You still, however, know that the author is who they say they are, and that other people (the distro maintainers) believe that author to be the correct entity, and believe them to have been uncompromised. And any such compromise would, by definition, affect all users of the repo and presumably be detected by them and not by you in the overwhelmingly common case.
"Just run this script" short circuits all of that. YOU, PERSONALLY, ALONE have to do all the auditing and validation. Is the link legit? Did it come from the right place? Is it doing something weird? Was the sender compromised? There's no help. It's all on you. Godspeed.
This doesn't mean anything since "who they say they are" is an anonymous username with no real life correlation. Might as well be completely anonymous.
> that other people (the distro maintainers) believe that author to be the correct entity
No? Anyone can make an account and upload to AUR and it has exactly 0% to do with the distro maintainers. Packages can be removed if they're malicious, but websites can also be removed via browser-controlled blacklists (which I don't like btw but it's how it works nowadays).
> And any such compromise would, by definition, affect all users of the repo and presumably be detected by them and not by you in the overwhelmingly common case.
This is true of a popular website that advertises install instructions using curl | bash as well.
I've been using Linux for the past 2 decades and my general experience is that it is in no way more secure than Windows or Mac, just way less popular and with a more tech savvy userbase.
No, that's affirmatively incorrect. AUR and PPA both require authenticated accounts. The "real life correlation" may be anonymous to you, but it is trackable in a practical sense. And more importantly, it's stable: if someone pushes an attack to AUR (or NPM, whatever) the system shuts it down quickly.

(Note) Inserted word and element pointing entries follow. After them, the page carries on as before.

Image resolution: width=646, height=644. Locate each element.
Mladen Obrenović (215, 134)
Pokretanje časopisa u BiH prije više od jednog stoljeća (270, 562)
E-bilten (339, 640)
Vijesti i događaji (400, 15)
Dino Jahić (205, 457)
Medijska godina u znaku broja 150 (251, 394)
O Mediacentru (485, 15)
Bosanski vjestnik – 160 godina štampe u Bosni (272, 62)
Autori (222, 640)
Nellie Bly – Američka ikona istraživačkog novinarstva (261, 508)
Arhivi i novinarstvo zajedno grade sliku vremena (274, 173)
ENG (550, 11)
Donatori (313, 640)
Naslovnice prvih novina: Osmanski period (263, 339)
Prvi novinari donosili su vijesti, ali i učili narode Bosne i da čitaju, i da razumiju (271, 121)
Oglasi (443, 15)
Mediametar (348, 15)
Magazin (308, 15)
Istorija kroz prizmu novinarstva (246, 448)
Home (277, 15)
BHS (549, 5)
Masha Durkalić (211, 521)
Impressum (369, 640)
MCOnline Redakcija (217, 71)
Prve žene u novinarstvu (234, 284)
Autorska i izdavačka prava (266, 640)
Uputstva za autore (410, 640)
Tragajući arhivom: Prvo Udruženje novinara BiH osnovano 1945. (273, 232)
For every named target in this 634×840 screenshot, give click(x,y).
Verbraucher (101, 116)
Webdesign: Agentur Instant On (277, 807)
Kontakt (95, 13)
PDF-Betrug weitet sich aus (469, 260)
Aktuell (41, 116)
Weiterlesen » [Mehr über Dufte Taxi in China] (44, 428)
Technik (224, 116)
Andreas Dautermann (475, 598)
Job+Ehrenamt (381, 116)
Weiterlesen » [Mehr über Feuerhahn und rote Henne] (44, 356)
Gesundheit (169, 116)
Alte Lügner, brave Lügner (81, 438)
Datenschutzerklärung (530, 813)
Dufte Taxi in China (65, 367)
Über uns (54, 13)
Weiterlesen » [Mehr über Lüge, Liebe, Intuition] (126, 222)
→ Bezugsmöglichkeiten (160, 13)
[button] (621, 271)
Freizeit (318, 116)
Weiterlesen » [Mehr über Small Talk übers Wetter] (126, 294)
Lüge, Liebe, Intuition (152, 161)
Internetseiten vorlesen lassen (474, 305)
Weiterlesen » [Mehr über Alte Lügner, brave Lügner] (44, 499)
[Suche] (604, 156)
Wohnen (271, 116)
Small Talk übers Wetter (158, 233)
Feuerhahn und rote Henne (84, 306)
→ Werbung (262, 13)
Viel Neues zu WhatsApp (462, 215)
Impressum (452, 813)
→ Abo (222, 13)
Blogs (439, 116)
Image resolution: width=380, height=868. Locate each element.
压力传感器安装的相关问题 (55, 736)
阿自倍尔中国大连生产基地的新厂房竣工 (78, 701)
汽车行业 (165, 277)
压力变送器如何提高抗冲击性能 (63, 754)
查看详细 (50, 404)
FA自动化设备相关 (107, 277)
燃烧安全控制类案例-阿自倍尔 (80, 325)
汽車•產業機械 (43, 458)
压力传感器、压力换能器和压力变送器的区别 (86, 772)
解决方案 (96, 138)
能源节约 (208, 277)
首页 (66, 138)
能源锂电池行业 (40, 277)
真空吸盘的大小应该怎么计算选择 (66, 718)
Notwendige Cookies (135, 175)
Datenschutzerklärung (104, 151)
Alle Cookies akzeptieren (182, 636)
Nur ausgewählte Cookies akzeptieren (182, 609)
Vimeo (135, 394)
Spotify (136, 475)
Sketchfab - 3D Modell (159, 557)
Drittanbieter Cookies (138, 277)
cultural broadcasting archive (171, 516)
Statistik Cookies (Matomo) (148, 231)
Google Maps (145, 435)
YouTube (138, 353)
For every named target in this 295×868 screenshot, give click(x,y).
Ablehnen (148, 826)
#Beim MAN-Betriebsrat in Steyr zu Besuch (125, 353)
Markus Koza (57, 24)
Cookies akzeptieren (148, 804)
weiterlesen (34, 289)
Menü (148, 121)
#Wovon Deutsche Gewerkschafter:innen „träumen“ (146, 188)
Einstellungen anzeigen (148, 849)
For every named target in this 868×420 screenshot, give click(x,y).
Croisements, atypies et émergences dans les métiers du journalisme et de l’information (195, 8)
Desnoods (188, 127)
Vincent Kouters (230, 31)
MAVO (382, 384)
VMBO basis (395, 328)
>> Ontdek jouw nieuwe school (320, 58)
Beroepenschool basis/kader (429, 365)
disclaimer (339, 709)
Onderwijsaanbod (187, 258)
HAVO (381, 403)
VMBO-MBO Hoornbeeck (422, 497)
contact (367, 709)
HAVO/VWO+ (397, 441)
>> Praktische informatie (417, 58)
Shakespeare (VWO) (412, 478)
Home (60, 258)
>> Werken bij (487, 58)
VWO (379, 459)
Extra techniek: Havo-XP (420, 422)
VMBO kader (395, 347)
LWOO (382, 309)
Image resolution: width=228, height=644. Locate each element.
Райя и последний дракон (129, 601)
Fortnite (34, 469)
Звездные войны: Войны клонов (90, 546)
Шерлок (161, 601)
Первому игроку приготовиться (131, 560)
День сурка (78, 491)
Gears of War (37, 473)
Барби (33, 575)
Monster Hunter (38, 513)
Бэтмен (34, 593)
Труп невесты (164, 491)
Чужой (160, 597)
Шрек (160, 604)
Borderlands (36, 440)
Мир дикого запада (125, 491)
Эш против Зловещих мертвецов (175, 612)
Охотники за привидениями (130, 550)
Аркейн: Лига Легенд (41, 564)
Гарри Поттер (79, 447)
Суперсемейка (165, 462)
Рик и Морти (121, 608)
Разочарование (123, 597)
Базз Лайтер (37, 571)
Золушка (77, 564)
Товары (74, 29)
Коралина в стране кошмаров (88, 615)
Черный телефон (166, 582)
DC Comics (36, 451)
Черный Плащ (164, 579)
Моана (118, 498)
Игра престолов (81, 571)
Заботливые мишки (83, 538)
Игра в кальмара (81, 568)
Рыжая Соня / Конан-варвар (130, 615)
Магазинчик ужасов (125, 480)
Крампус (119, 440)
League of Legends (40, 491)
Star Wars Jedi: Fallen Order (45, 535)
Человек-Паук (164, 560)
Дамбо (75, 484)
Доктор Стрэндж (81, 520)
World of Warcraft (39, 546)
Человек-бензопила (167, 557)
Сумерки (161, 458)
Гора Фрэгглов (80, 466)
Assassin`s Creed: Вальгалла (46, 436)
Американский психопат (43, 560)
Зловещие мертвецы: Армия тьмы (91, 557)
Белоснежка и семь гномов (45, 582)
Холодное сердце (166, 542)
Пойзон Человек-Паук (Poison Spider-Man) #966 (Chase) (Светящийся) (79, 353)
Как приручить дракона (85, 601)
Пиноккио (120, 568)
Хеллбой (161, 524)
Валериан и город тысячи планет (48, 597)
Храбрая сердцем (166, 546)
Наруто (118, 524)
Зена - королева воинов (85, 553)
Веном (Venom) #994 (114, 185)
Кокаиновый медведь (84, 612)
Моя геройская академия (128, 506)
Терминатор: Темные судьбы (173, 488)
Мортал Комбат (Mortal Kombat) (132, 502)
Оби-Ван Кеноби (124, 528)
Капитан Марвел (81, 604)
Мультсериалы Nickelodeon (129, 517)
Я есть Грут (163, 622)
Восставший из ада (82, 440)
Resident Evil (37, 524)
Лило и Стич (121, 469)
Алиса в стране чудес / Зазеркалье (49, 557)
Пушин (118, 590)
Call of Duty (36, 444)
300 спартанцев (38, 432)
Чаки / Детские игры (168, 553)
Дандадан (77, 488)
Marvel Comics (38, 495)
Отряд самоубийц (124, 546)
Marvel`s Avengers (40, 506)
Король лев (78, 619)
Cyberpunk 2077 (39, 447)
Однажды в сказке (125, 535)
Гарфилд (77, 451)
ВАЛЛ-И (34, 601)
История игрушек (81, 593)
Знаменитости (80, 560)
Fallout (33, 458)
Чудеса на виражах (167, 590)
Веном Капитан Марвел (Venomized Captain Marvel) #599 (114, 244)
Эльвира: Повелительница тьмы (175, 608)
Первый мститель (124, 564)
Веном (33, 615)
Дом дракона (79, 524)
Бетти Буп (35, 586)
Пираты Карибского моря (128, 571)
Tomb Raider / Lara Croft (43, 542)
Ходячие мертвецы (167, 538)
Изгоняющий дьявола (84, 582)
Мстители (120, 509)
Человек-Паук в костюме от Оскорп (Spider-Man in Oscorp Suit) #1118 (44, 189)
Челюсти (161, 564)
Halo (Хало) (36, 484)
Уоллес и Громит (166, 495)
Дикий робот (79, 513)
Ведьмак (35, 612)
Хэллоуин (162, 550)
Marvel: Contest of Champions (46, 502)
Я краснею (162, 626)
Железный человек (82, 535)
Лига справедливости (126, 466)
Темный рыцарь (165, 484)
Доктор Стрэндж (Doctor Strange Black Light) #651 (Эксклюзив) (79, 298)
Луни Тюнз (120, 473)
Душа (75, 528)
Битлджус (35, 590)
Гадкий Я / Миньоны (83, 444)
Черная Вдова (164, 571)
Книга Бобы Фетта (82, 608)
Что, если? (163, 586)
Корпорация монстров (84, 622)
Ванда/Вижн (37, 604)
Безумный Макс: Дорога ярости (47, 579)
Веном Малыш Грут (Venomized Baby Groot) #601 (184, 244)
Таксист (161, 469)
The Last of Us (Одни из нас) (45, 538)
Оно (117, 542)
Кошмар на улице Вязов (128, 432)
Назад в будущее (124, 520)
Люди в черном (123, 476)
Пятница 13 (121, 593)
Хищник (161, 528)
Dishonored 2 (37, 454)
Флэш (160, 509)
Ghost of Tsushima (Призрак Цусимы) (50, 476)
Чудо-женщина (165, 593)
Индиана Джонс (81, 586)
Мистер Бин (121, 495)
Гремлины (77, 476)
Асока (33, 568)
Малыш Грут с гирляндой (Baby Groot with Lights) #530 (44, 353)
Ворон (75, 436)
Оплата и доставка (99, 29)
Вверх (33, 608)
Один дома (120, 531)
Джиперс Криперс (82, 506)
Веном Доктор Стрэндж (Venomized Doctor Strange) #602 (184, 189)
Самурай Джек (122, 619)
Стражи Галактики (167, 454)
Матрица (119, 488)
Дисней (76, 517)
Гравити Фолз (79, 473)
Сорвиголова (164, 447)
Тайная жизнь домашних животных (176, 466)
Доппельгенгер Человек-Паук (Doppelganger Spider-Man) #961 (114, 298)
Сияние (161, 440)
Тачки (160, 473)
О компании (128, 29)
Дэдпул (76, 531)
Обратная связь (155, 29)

And the proof is THAT IS EXACTLY WHAT HAPPENED HERE. NPM noticed the Axios compromise before you did, right? QED. NPM (and AUR et. al.) are providing herd protection that the script-paste hole does not.
Those scripts you insist on running simply don't provide that protection. The only reason you haven't been compromised is because you aren't important enough for anyone to care. The second you get maintainership over a valuable piece of software, you will be hacked. Because you've trained yourself to be vulnerable and (especially!) becuase you've demonstrated your softness to the internet by engaging in this silly argument.